>>>>

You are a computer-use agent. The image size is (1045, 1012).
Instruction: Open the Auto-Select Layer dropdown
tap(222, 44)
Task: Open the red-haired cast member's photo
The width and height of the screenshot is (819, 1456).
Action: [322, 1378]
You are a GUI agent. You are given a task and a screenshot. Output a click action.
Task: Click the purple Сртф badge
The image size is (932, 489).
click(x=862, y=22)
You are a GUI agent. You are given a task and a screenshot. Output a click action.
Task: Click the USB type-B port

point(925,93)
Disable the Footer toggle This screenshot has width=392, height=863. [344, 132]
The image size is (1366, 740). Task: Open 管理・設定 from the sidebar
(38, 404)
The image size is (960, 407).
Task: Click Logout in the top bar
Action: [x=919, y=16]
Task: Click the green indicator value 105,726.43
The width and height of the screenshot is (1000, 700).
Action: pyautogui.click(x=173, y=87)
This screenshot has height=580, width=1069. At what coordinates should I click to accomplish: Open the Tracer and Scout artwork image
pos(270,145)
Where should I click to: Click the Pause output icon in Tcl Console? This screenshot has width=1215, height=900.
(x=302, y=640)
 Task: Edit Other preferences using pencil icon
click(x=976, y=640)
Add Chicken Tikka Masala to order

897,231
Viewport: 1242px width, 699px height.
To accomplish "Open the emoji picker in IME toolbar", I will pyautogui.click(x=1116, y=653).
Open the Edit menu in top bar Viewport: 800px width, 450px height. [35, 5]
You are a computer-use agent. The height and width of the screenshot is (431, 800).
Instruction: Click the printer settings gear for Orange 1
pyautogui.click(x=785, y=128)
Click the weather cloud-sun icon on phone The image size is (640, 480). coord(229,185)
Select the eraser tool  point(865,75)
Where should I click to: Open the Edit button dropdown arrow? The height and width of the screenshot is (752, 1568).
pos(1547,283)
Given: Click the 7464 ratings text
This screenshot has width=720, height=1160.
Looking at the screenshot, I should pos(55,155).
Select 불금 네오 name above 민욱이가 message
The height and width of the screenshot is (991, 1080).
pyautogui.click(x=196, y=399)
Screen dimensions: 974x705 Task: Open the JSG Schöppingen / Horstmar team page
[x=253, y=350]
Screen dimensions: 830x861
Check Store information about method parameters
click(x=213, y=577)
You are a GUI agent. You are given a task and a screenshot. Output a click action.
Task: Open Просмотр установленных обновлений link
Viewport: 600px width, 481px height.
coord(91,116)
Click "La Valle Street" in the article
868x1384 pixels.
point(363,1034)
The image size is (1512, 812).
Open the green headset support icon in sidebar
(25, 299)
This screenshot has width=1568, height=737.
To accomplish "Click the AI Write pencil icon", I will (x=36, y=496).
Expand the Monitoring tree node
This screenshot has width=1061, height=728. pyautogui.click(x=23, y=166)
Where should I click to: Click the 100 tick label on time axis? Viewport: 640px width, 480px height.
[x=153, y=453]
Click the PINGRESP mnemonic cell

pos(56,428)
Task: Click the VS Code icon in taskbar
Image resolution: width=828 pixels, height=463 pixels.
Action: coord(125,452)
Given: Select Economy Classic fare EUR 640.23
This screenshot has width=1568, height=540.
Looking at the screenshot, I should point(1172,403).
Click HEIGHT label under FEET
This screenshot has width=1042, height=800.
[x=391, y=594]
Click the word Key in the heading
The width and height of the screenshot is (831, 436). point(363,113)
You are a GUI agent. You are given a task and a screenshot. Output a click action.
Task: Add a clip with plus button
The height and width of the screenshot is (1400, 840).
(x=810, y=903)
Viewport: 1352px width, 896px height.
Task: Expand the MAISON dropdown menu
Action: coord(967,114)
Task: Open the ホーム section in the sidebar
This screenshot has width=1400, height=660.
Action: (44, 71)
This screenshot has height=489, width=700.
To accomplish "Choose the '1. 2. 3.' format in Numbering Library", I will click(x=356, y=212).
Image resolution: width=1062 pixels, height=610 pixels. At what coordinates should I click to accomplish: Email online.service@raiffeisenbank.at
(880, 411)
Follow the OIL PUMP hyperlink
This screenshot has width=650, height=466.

<<<<

_Work order_.
Go through the lines of the material, counting those with the word "will"; afterward give only the total.

_Solution to the exercise_.
3